心なしか気温が一気に下がったような気さえする。
「あれ、この墓石、何も書かれてない……?」
今までの階にあった墓石には何かが刻まれていた。
名前なり愛称なり、きっとたっぷりと想いが詰まっているであろう文字が。
「空ってことはない、よな。ここに建ってるんだから」
『こんな時間にお客さんとは珍しいね』
背後からそんな声が聞こえてきて振り向く。
大きくて黒い目と目が合って、思わず動きが止まった。
『何をしに来たかはわからないけれど、早く帰った方がいいよ。ここ、あんまり良いところじゃないから』
肩をすくめる彼、カイリューは目を伏せながらそう言う。
良いところじゃない……一体どういう意味だろうか。
「それって、どういう」
『あれ、お嬢さん気付いてない? ここ、半分異界だよ』
「え、えっと……?」
彼の言っていることがよくわからず、綺羅は首を傾げる。
『ここの子達に気に入られて、連れてこられたんだね。確かに、良い匂いがする』
カイリューは近づいてきたかと思うと綺羅の周囲を回りながらふんふんと鼻を鳴らした。
そうして再び距離を取りながら、あのね、と話を切り出す。
『ここは生命を全うし終えた存在しかいないよ。ただ強い意志だけが残っているんだ』
「……幽霊がいる、ってことか?」
『ま、平たく言うとそうだね』
「ってことは、お前も」
『ああ。俺は違うよ。ちゃんと生きてる。ほら』
彼は大きな手で綺羅の手を握り、そのまま自分の左胸に綺羅の手のひらを宛がった。
どくどくと心臓の鼓動が手のひらを揺らす。
『ね。生きてるでしょ』
「本当だ……でも、じゃあなんでこんなところに?」
『ここが俺の居場所だから』
相変わらず言葉の真意はわからなかったが、そう言った彼の瞳が揺れているのを見て綺羅は口を噤んだ。
その視線の先にある何も刻まれていない墓石。
「あのさ、鈴の音が聞こえたんだ」
『鈴の音?』
「うん。
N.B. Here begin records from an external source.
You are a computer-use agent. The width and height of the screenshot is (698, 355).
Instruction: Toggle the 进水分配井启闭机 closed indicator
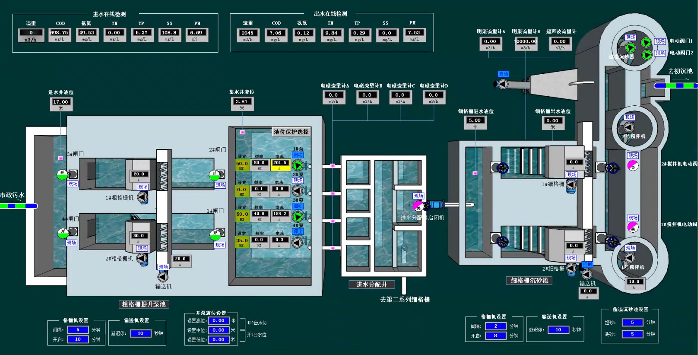pos(419,206)
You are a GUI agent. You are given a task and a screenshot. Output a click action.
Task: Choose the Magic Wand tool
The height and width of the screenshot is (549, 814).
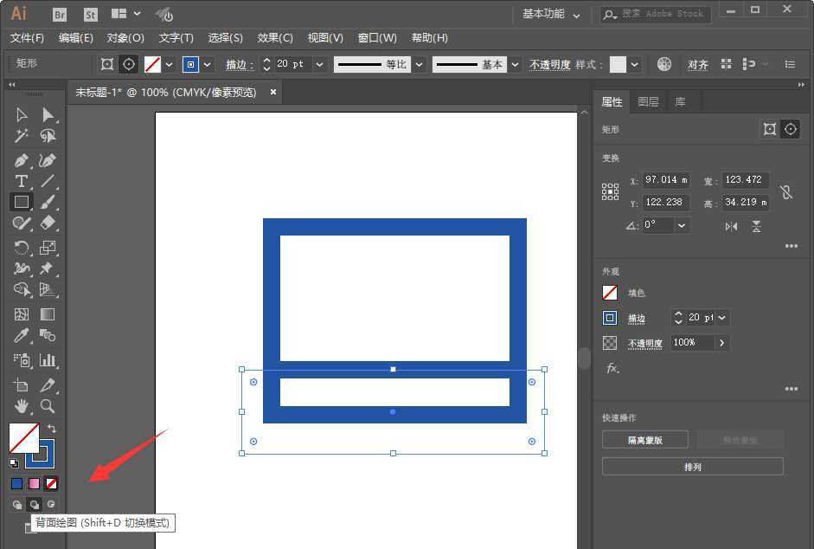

なんとなく、本当になんとなくなんだけど、それを追いかけてここに来た」
彼は墓石から視線をずらし、こて、と首を傾げた。
数秒考えた後にずっと綺羅の死角になっていた右手を持ち上げる。
露わになったカイリューの腕にはピンク色のリボンで小さな鈴が巻き付けてあった。
『もしかしてこんな音かな』
彼が腕を振ると、ちりんちりん、と音が鳴る。
耳に馴染むようなその音に綺羅はこくりと頷いた。
すると彼は元々丸い目を更にまん丸く見開き、やがてその目を伏せる。
『……これ、ご主人がくれたんだよ』
再び名前が刻まれていない墓石に視線を戻した彼の口元は震えていた。
重たくなってしまった空気に、かける言葉など見つからなかったが、とりあえず何か言わなければと思い綺羅は口を開く。
だがその口から漏れたのは空気だけだった。
「ッぐ……?!」
突然全身にずっしりとした重力がかかる。
巨大な岩に押しつぶされているかのような感覚に肺から息が漏れた。
「が、っは」
『お嬢さん!』
息が苦しい。
思わず膝をついて、地面に座り込んだ。
そのまま世界が、反転して。
『お嬢さん! お嬢さんっ!』
ただ、少しずつ遠くなっていく彼の声を聞きながら意識は闇に葬られた。